Mimicking the human immune system to detect outbreaks faster

Synthetic T-cells monitor multiple variables for nuanced alerts
Sandia notes that T-cells are a type of white blood cell that recognize and kill virus-infected cells and other foreign pathogens. They recognize the foreign invaders after undergoing a negative-selection “training” process where every T-cell that attacks normal body cells is destroyed. Other than this initial “training,” there’s no central “brain” controlling the T-cells.

Finley thought that mimicking how T-cells work might speed up outbreak detection. In 2015, he began collaborating with immune system modeling experts at UNM as part of Sandia’s Academic Alliance program. The Academic Alliance is a partnership Sandia has built with five universities to promote collaborative research on tough problems and attract top talent to work on these challenges.

“The adaptive immune system in vertebrates is one of the most complex systems in biology with trillions of cells, dozens of cell types and signaling molecules,” said Melanie Moses, professor of computer science and biology at UNM involved in the project. “Through computer modeling and simulation, we understand how the immune system works which, in the long term, can lead to improved immuno-therapies, allergy treatments and vaccines. It also provides inspiration for the design of other decentralized systems for surveillance and protection.”

Working together, the team created synthetic, mathematical “T-cells” that look at multiple different variables at the same time, such as number of clinic visits, day of the year and intake temperature. Then, mimicking the T-cell negative selection process, Levin ran the synthetic T-cell algorithms against past data collected by the CDC and New Mexico Department of Health. He compared the algorithms and selected the most accurate.

In 2016, initial tests on a pilot-scale biosurveillance system showed that Levin’s synthetic T-cells performed better than the traditional statistical methods, said Finley. Also, because the synthetic T-cells track multiple variables intrinsically, they could provide more nuanced alerts, such as separating an outbreak of a new disease from seasonal influenza, he said.

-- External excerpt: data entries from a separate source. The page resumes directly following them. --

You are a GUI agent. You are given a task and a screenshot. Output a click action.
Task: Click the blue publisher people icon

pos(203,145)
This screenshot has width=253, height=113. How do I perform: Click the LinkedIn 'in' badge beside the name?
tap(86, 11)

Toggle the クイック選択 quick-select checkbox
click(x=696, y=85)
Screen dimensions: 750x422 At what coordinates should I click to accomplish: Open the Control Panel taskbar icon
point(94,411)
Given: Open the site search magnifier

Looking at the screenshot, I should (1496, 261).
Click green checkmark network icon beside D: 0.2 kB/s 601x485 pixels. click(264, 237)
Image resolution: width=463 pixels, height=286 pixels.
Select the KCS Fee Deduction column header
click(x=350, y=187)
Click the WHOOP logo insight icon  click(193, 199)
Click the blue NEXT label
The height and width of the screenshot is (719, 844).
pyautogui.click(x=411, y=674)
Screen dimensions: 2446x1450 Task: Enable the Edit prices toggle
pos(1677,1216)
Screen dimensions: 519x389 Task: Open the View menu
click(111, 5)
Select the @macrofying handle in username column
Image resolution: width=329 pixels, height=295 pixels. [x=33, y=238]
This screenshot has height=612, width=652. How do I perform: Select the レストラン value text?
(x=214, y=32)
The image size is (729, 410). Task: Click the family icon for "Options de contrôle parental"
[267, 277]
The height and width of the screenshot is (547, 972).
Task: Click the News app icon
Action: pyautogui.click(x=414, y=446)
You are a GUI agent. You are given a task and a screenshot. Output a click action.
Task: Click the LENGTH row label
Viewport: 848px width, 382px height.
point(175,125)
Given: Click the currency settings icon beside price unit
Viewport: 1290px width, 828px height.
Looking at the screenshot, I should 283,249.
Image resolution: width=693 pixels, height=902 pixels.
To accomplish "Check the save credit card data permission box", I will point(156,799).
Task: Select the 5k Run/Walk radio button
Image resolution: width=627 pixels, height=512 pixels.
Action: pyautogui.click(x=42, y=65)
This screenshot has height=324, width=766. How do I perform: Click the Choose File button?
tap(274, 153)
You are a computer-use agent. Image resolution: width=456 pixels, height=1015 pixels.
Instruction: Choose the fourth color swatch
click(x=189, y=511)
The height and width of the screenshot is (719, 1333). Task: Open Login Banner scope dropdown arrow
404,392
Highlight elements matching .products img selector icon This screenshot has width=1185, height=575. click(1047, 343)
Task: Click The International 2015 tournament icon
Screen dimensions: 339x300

Brain-inspired machine learning improves chief complaint deciphering
The first piece of data the CDC receives from each emergency room visit is called the chief complaint. This is a concise statement describing why a patient has gone to the emergency room or clinic, before they’ve seen a doctor and have been diagnosed. Chief complaints range from “chest pain” and “fever three days” to specialized abbreviations.

These terse statements are full of medical jargon and even misspelled words, making them difficult to decipher by simple keyword searches or by the inexperienced. Also, many words describe the same symptoms, such as fever, hot, temperature and chills.

Technology companies have been using deep learning for similar natural-language processing problems. Deep learning is brain-inspired machine learning that excels at finding patterns without being explicitly programmed on what to look for. One such algorithm, called Word2vec, converts the context of words into mathematical vectors.

Sandia says that when Levin ran the Word2vec algorithm on anonymized chief complaint data collected by the New Mexico Department of Health, it out-performed a standard keyword search, as well as other state-of-the-art machine learning algorithms. However, it still had troubles with misspelled words and abbreviations.

To work around this, Levin tried two related neural network algorithms: one that converts letters into vectors and another that converts words into random vectors. The algorithm that converted words into random, or untrained, vectors was most accurate, possibly because the trained Word2vec algorithm places antonyms too close together in vector space, said Levin.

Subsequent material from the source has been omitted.